B. Questions aux États
- Comment évaluez-vous les perceptions dans votre pays, et quelles initiatives concrètes votre gouvernement a-t-il prises contre toute stigmatisation et permettre, par la législation et la pratique, ce qui suit:
- La participation aux affaires publiques dans les processus de prise de décisions au-delà des élections.
- Le travail des organisations non gouvernementales, de la société civile et des mouvements de défense des droits (y compris ceux financés par l'étranger) aux niveaux national et international. Veuillez fournir des détails et des exemples concrets.
- L'exercice des droits à la liberté de réunion pacifique et d'association, y compris sur des questions qui peuvent être considérées comme critiques à l'égard du gouvernement et de ses politiques. Veuillez fournir des détails et des exemples concrets.
- La formation et l'adhésion à des syndicats et leurs actions, y compris leur droit de grève. Veuillez fournir des détails et des exemples concrets.
- L'activisme, le plaidoyer et la mise en œuvre de projets visant à faire progresser : i) l'égalité des sexes et les autres droits des femmes, ii) la protection contre la violence et la discrimination fondées sur l'orientation sexuelle et l'identité de genre, iii) la protection contre le racisme et la progression des droits des personnes appartenant à des minorités nationales, ethniques, religieuses et/ou linguistiques, iv) les droits des personnes d'ascendance africaine et des peuples autochtones, v) le changement climatique et d'autres programmes environnementaux, vi) la consolidation de la paix, la vérité, la réconciliation, la mémoire et d'autres programmes connexes, entre autres. Veuillez fournir des détails et des exemples concrets, le cas échéant.

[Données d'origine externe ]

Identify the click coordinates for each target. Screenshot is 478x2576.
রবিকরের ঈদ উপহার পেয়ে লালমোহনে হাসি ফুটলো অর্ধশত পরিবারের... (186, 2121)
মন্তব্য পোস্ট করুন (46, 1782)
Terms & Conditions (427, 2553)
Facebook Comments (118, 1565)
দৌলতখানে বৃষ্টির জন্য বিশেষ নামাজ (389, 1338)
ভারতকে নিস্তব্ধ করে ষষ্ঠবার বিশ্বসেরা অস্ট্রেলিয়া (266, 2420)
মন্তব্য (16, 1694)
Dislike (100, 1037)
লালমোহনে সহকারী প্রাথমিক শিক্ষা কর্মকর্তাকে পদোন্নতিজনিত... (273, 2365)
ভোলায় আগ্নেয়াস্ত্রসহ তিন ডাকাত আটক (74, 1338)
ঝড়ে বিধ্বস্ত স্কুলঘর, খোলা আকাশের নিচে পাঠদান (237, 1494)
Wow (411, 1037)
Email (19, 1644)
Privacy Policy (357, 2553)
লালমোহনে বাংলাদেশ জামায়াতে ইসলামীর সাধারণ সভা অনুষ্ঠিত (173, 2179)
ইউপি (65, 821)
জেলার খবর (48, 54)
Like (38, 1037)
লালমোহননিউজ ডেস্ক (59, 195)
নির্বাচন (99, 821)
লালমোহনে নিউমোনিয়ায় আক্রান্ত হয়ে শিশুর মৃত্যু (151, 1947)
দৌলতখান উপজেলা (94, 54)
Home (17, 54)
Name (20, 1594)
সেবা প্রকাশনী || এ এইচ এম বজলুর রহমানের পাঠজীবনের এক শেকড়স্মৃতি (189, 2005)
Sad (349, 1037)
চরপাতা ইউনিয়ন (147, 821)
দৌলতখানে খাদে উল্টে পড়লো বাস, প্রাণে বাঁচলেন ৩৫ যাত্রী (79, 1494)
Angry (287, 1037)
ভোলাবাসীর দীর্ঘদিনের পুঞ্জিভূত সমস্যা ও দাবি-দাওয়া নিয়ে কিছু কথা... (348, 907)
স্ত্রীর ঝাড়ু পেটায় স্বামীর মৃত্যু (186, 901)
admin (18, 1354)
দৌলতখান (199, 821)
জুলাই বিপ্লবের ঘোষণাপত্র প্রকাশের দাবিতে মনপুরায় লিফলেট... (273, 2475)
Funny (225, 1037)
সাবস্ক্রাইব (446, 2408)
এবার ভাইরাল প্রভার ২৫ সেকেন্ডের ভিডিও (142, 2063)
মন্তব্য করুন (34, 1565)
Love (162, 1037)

- Quelle a été la réponse de votre gouvernement à l'activisme en faveur des droits humains du peuple palestinien, du cessez-le-feu à Gaza et de l'obligation de rendre compte des violations du droit pénal international commises à l'encontre du peuple palestinien (si de telles activités ont eu lieu dans votre juridiction) ? Quelles mesures votre gouvernement a-t-il prises pour lutter contre la stigmatisation dans le contexte de ces manifestations, y compris en ce qui concerne toute mesure spécifique prise par les autorités en réponse à ces manifestations ?
- Comment vous assurez-vous que les définitions et autres dispositions incluses dans les lois, règlements et politiques visant à réglementer la liberté d'association et/ou de réunion pacifique dans votre pays n'ont pas d'effet stigmatisant sur la participation des citoyens aux affaires publiques, sur les activités de plaidoyer des ONG, de la société civile et des mouvements sociaux ? Quelles sont les garanties prévues pour s'assurer que ces mesures ont un effet stigmatisant sur la société civile, les associations et les militants ? Avez-vous mis en place des moyens pour contrôler et traiter les effets stigmatisants néfastes ?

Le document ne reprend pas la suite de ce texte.